## Action item
Give only the number of lines in these records that include "will".

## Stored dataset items
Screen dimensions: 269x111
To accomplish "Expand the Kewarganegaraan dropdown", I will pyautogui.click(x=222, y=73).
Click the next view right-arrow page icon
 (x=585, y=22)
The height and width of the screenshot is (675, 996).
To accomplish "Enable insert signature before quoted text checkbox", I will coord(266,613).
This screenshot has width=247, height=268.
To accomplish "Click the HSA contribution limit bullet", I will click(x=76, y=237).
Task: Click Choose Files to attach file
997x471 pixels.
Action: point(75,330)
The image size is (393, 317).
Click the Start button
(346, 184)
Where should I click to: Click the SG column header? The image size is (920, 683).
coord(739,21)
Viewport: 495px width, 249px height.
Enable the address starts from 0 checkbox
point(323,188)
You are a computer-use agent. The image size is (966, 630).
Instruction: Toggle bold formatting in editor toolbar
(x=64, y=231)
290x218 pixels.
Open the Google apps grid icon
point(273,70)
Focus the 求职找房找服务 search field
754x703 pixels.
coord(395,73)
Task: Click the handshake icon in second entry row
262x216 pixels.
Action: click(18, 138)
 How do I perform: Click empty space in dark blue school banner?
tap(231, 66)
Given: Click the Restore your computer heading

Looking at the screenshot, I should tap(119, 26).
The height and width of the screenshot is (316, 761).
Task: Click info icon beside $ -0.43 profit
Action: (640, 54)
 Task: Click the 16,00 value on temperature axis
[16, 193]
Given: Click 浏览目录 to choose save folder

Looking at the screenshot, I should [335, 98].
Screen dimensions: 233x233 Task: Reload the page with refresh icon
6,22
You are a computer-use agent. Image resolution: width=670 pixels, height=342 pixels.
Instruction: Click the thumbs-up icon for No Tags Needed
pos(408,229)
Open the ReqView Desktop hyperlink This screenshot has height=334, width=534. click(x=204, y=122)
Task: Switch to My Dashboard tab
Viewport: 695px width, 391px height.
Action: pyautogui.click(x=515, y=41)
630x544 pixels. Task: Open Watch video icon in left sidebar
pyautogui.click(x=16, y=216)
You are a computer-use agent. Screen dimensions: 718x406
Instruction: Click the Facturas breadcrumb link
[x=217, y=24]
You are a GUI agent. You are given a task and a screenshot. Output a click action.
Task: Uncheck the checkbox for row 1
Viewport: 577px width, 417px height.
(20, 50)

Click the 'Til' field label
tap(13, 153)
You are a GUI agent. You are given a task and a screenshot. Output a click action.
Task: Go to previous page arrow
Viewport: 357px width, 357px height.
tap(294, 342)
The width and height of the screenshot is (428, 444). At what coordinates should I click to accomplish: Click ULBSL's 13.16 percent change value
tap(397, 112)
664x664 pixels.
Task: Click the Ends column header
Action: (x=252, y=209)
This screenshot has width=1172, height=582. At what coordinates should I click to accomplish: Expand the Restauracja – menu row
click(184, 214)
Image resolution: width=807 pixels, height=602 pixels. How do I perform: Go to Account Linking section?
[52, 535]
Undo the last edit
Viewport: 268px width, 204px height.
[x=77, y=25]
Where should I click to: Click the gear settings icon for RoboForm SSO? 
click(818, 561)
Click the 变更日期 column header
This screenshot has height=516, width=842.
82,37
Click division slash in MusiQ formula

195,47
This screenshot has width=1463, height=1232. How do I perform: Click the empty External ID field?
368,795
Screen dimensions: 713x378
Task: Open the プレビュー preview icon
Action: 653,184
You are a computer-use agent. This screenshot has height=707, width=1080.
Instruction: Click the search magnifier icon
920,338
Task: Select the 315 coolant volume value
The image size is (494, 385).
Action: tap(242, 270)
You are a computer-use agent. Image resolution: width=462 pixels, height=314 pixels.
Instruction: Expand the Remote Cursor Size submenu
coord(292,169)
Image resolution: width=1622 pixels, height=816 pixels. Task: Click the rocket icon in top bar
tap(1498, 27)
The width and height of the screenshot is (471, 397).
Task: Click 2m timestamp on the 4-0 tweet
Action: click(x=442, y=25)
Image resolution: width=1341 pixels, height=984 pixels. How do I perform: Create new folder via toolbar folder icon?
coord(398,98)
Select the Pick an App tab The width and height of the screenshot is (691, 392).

## Your solution
3